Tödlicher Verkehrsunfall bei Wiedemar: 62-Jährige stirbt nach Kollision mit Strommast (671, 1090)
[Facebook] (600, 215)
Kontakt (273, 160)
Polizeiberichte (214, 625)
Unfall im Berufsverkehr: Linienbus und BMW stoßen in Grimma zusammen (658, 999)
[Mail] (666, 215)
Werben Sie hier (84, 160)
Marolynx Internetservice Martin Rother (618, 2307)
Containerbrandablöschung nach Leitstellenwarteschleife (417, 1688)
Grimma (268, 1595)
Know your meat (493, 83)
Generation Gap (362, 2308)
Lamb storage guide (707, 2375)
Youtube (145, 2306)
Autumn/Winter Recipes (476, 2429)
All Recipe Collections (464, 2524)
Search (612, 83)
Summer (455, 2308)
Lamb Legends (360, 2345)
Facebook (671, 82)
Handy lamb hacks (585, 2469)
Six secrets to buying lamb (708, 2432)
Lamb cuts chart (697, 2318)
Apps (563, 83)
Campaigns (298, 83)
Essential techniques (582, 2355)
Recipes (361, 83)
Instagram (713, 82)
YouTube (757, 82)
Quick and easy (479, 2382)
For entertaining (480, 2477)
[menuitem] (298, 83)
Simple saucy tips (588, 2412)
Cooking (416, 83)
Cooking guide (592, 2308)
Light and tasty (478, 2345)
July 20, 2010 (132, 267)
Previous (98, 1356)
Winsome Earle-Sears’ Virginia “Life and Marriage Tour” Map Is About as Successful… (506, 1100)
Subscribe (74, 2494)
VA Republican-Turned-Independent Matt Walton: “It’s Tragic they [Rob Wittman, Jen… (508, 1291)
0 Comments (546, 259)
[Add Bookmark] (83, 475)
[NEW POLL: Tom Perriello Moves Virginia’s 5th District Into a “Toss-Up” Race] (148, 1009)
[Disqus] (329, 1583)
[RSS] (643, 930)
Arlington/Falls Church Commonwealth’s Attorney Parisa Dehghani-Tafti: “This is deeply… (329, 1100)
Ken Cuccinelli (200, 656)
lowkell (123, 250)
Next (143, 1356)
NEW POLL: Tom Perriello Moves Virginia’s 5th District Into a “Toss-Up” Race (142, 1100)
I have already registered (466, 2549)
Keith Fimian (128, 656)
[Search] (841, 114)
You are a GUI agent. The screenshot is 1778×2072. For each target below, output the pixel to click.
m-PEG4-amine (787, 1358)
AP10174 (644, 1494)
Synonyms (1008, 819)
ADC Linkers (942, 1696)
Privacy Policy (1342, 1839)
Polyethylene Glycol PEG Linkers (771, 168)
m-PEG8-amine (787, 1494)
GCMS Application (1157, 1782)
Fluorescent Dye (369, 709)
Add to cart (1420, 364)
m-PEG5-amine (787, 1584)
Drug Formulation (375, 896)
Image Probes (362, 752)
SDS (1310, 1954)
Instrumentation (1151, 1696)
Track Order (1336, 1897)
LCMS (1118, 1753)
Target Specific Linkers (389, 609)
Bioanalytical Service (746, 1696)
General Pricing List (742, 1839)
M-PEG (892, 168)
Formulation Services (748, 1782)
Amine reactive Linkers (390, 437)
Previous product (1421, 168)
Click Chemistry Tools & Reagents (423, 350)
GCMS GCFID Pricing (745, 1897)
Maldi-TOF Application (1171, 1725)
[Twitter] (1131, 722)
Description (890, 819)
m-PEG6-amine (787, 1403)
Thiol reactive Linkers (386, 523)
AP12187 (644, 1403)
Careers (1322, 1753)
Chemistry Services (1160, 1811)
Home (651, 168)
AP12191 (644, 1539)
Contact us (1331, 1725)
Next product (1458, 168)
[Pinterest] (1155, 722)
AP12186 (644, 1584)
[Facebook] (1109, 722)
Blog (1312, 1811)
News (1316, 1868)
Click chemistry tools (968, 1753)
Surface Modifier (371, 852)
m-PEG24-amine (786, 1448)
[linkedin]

Assignment = Which lines above run from the one containing "Thiol reactive Linkers (386, 523)" to the one containing "News (1316, 1868)"? Give them again exactly, both ends included.

Solution to this exercise =
Thiol reactive Linkers (386, 523)
AP12187 (644, 1403)
Careers (1322, 1753)
Chemistry Services (1160, 1811)
Home (651, 168)
AP12191 (644, 1539)
Contact us (1331, 1725)
Next product (1458, 168)
[Pinterest] (1155, 722)
AP12186 (644, 1584)
[Facebook] (1109, 722)
Blog (1312, 1811)
News (1316, 1868)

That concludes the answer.